Level 1

Description:

System monitoring includes external and internal monitoring. System monitoring can detect unauthorized use of organizational systems. System monitoring is an integral part of continuous monitoring and incident response programs. Monitoring is achieved through a variety of tools and techniques (e.g., intrusion detection systems, intrusion prevention systems, malicious code protection software, scanning tools, audit record monitoring software, network monitoring software). Output from system monitoring serves as input to continuous monitoring and incident response programs. Unusual/unauthorized activities or conditions related to inbound and outbound communications traffic include internal traffic that indicates the presence of malicious code in systems or propagating among system components, the unauthorized exporting of information, or signaling to external systems. Evidence of malicious code is used to identify potentially compromised systems or system components. System monitoring requirements, including the need for specific types of system monitoring, may be referenced in other requirements. [SP 800-94] provides guidance on intrusion detection and prevention systems.


Priority: High


Domain:  SYSTEM AND INFORMATION INTEGRITY (SI)

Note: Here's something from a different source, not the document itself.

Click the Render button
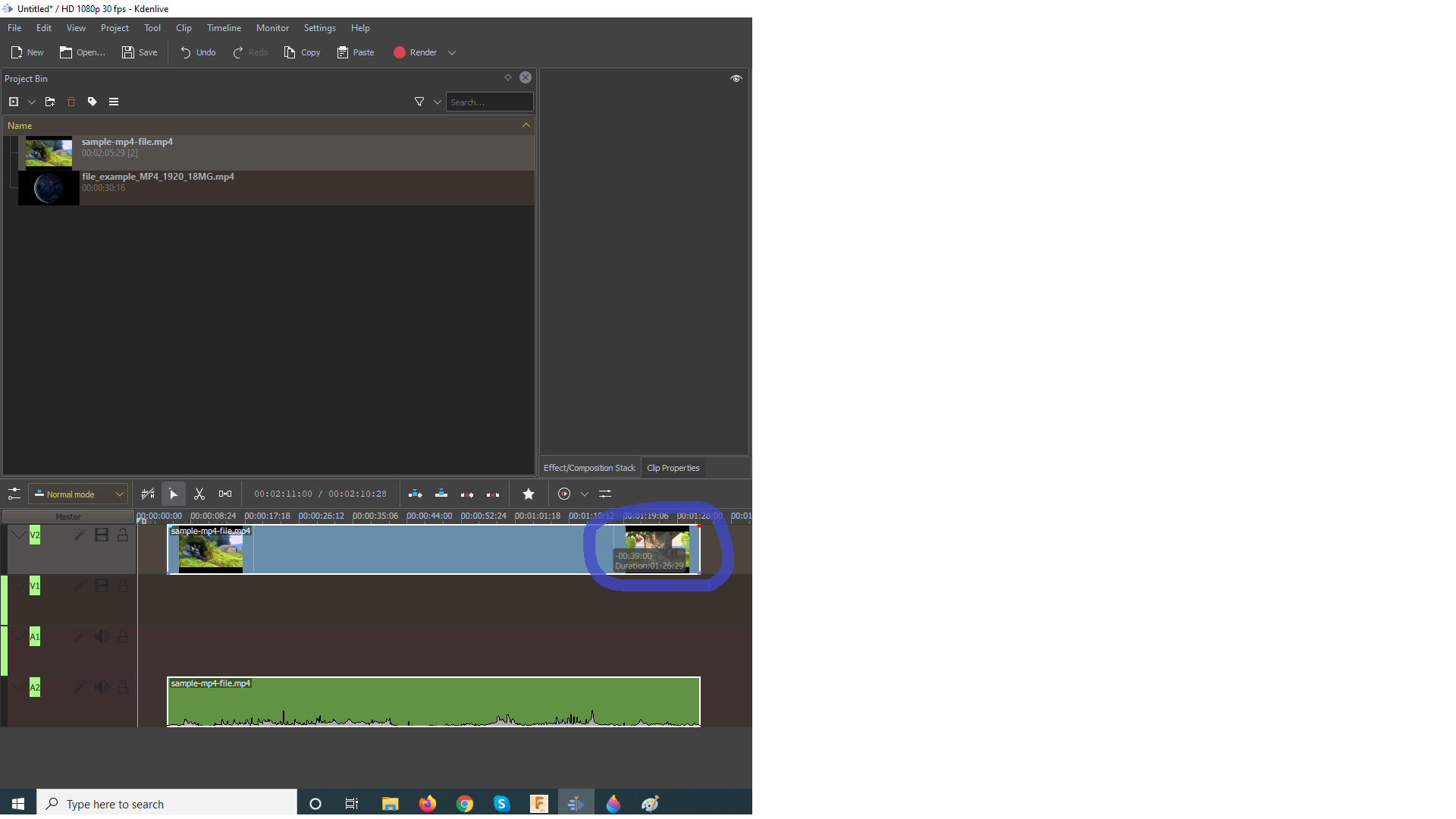The height and width of the screenshot is (819, 1456). pos(416,52)

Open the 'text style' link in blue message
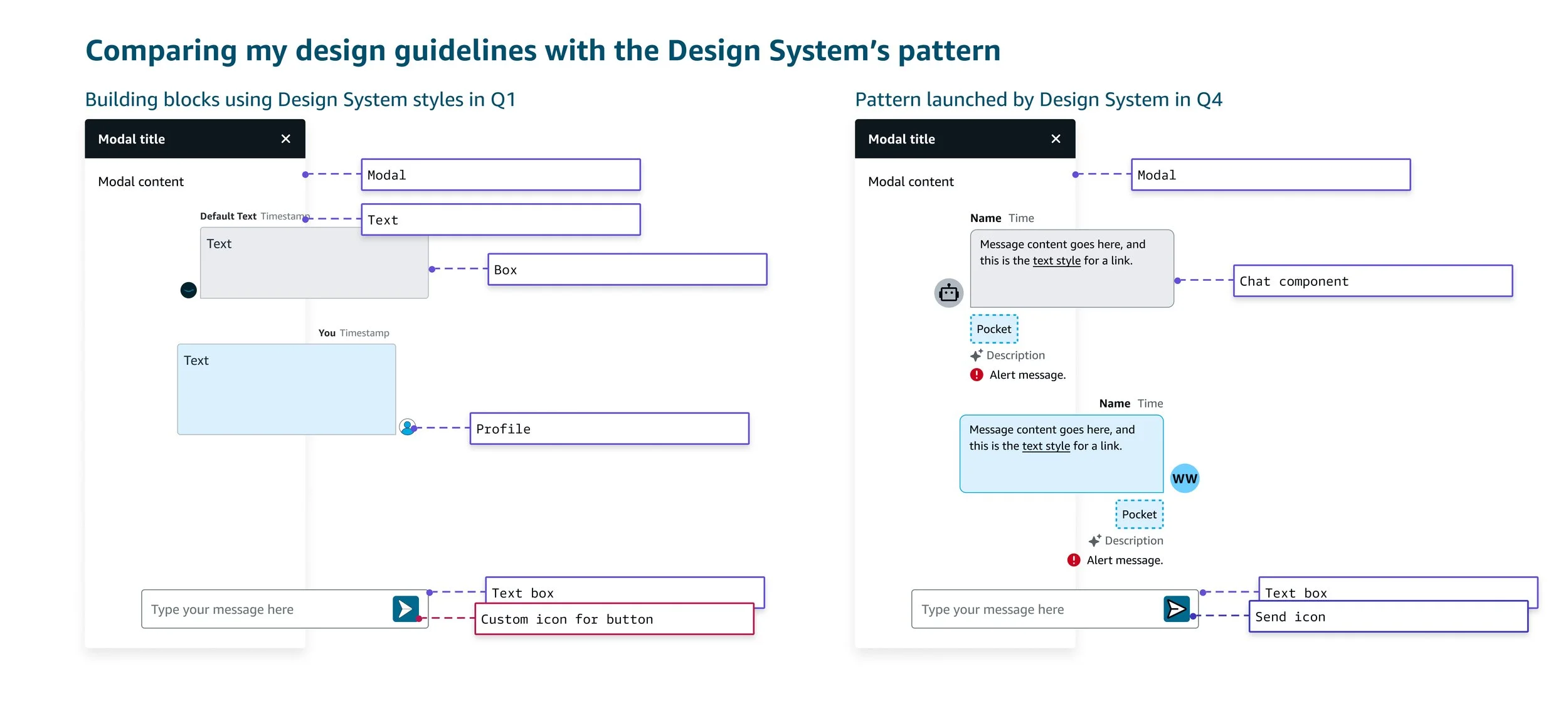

Category Vulnerability Management 


Services Associated with AWS:

  1. AWS Systems Manager
  2. Amazon Inspector
  3. AWS Security Hub
  4. AWS Config


Services Associated with Azure: 

  1. Azure Log Analytics
  2. Azure Policy
  3. Azure Network Watcher
  4. Azure Sentinel
  5. Azure Monitor


Objective Evidence:

  • Administrative: documented policies, standards & procedures
  • Administrative: supporting documentation to demonstrate the "secure practices" used to build technology platform-specific secure baseline configurations
  • Administrative: supporting documentation of how anti-malware solutions are deployed and maintained
  • Technical: screen shot of anti-malware configuration settings 


Possible Technology Considerations : 

  • Secure Baseline Configurations (SBC)
  • Antimalware Solution


What needs to be answered?

Does the company update information system protection mechanisms (e.g., anti-virus signatures) within 5 days of new releases? Are these updates completed in accordance with configuration management policy and procedures?


Checks for AWS: 

  • Malicious Code Protection Mechanism Update Check
    Description: This check verifies that malicious code protection mechanisms, such as anti-virus signature definitions and reputation-based technologies, are regularly updated with the latest releases. It ensures that organizations have processes in place to receive updates from vendors or trusted sources and apply them promptly to the relevant systems.
  • Comprehensive Software Integrity Control Check
    Description: This check ensures that comprehensive software integrity controls, including pervasive configuration management, are implemented to prevent the execution of unauthorized code. It verifies that organizations have processes in place to update these controls when new releases or patches are available, thereby strengthening protection against malicious code.


Checks for Azure:

  • Malicious Code Protection Mechanism Update Check:
    Description: This check verifies that malicious code protection mechanisms, such as anti-virus signature definitions and reputation-based technologies, are regularly updated with the latest releases. It ensures that organizations have processes in place to receive updates from vendors or trusted sources and apply them promptly to the relevant systems.
  • Comprehensive Software Integrity Control Check:
    Description: This check ensures that comprehensive software integrity controls, including pervasive configuration management, are implemented to prevent the execution of unauthorized code. It verifies that organizations have processes in place to update these controls when new releases or patches are available, thereby strengthening protection against malicious code.
  • Secure Baseline Configurations (SBC) Compliance Check:
    Description: This check ensures that the Azure resources deployed within the organization adhere to the secure baseline configurations (SBC). Secure baseline configurations provide a set of recommended security settings that help protect the resources from common security vulnerabilities. The check verifies that the SBC policies are applied and maintained across the Azure environment.
  • Antimalware Solution Deployment Check:
    Description: This check validates the deployment of an antimalware solution across Azure resources. It verifies whether the required antimalware solution is installed and configured properly on virtual machines and other relevant resources. This check ensures that organizations have implemented appropriate measures to detect and mitigate malware threats within their Azure environment.
  • Log Monitoring Configuration Check:
    Description: This check ensures that log monitoring is properly configured within the Azure environment. It verifies whether the necessary log sources are enabled, log retention policies are in place, and log monitoring solutions are correctly configured. This check helps organizations identify and respond to security incidents by collecting and analyzing relevant log data.
  • Network Traffic Monitoring Check:
    Description: This check validates that network traffic monitoring is effectively implemented within the Azure environment. It verifies whether network monitoring solutions, such as Azure Network Watcher, are deployed and configured to capture and analyze network traffic. This check helps organizations detect and respond to suspicious network activities or potential security breaches.

More Details:

Malicious code systems updated automatically upon release of new definitions.